Jésus est un homme vivant et plein de couleurs. Ce n’est pas un homme abstrait. Même les pierres sur lesquelles son ombre se projetait gagnaient le pouvoir de toucher le cœur. Ainsi de nous dans notre rapport aux âmes qui nous entourent, si le Christ vit en nous.
Prière. Seigneur Jésus, donnez-nous d’être tellement remplis de vous que nous ne puissions jamais désespérer de notre salut ni de celui de quiconque. Vous avez déployé votre bras avec une force qui ruinera tous vos ennemis. Nous ne serons donc pas confondus. Ne permettez pas que nous soyons comme écrasés sous les menaces, mais donnez-nous une confiance plus grande. Nous croyons Seigneur, mais augmentez notre foi !

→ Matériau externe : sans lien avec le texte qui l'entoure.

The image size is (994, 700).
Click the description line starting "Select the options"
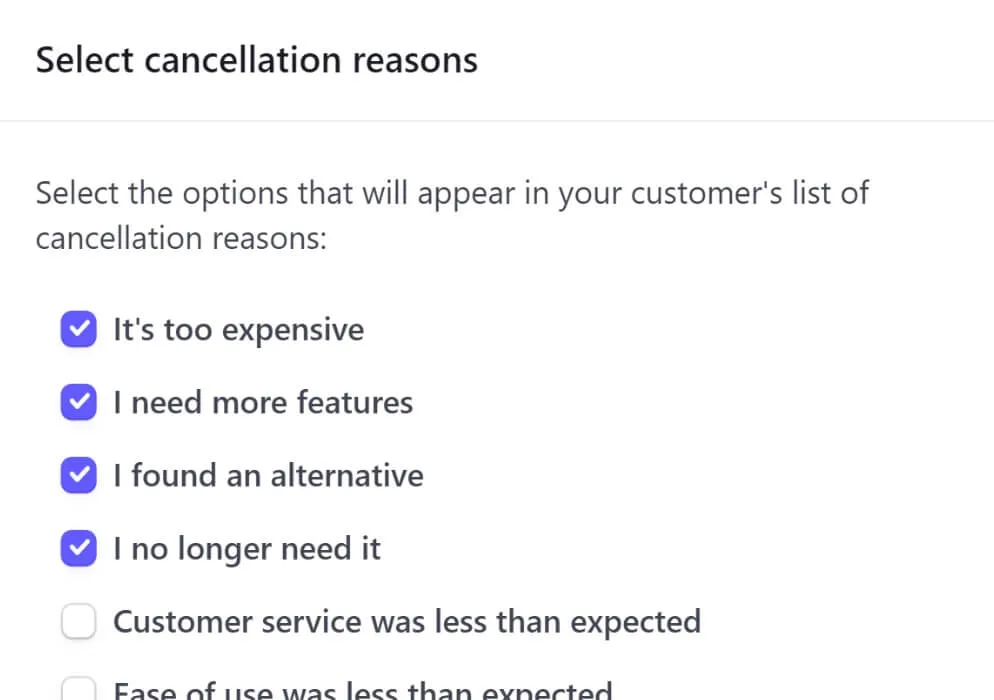(x=452, y=192)
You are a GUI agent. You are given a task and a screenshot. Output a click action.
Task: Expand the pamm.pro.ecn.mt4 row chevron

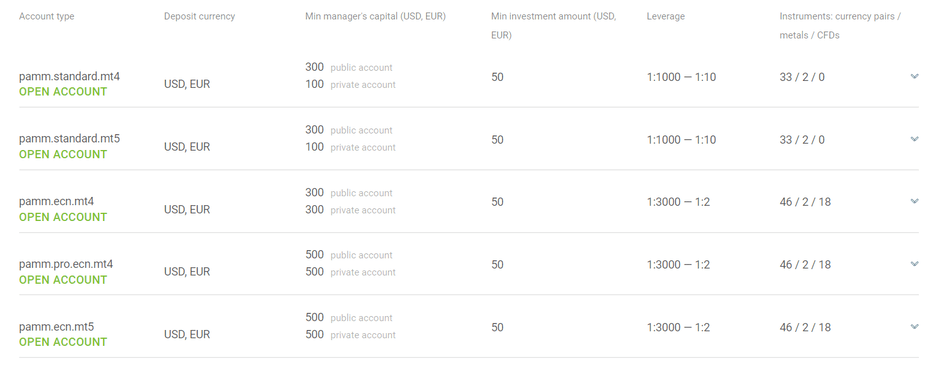click(914, 263)

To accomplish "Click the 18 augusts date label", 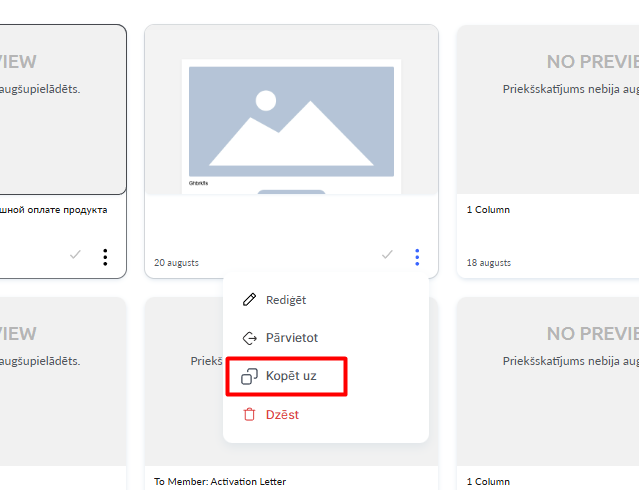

Chers fidèles, jusqu’à Bethléem, sainte marche à tous ! Regardez bien la Reine du Ciel, montée sur son petit âne. Elle porte le Sauveur du monde pour le moment encore caché, bien nourri et abrité dans son sein virginal. Elle est protégée elle-même par un homme fort, saint Joseph. Désormais nous n’avons plus d’autre souci que de faire bon accueil à toute la sainte Famille, et de la soutenir de toutes nos forces.